Dream & Discover
Discover Edvard Munch, The Scream
It’s the art world’s most chilling painting – an emblem of horror that’s inspired films and Halloween costumes the world over, and has even been turned into an emoji. Edvard Munch’s The Scream is easily his most famous work, though in fact it is part of a series of four pieces made between 1893 and 1910 in paint and pastels. With hands clasped around its angst-ridden face, the haunting figure is thought to be standing on a road overlooking Oslo, the Oslofjord and Hovedøya, from the hill of Ekeberg. Munch’s sister Laura Catherine was residing in the mental hospital at the foot of Ekeberg at the time of painting.

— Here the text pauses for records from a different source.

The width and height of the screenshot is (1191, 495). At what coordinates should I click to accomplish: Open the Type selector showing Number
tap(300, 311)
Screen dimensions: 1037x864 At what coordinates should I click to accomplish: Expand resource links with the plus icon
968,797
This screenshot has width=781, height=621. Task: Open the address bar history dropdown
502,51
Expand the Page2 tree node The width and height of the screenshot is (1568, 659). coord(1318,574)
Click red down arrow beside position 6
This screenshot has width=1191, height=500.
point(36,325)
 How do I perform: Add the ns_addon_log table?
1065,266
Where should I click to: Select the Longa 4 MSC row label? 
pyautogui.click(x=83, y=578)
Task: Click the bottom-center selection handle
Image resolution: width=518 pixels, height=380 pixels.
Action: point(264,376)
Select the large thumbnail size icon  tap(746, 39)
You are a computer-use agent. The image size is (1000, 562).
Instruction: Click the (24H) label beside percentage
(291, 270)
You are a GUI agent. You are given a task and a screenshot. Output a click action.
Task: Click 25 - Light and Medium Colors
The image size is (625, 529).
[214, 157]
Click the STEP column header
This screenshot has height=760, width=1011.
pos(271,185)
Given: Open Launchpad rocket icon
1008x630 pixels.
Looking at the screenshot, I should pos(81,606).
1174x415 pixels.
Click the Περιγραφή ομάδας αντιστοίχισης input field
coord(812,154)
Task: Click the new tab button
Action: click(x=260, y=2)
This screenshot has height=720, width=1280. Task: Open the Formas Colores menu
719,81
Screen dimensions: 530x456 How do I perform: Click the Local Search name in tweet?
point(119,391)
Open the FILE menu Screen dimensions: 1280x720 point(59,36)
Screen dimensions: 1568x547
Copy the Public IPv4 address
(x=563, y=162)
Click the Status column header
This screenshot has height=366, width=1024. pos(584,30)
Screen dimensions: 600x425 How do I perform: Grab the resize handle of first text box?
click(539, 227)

On the frame of the 1895 version is a poem by Munch, in which he speaks of walking with two friends and pausing when he noticed the sky had turned blood red. ‘There was blood and tongues of fire above the blue-black fjord and the city – my friends walked on, and I stood there trembling with anxiety.’ The figure in the work isn’t actually screaming – the shriek, he says, came from the surroundings. ‘I sensed an infinite scream passing through nature.’ If the natural world could emit a collective scream today, imagine the din it would make.
Versions of The Scream can be seen at Oslo’s National Gallery and Munch Museum.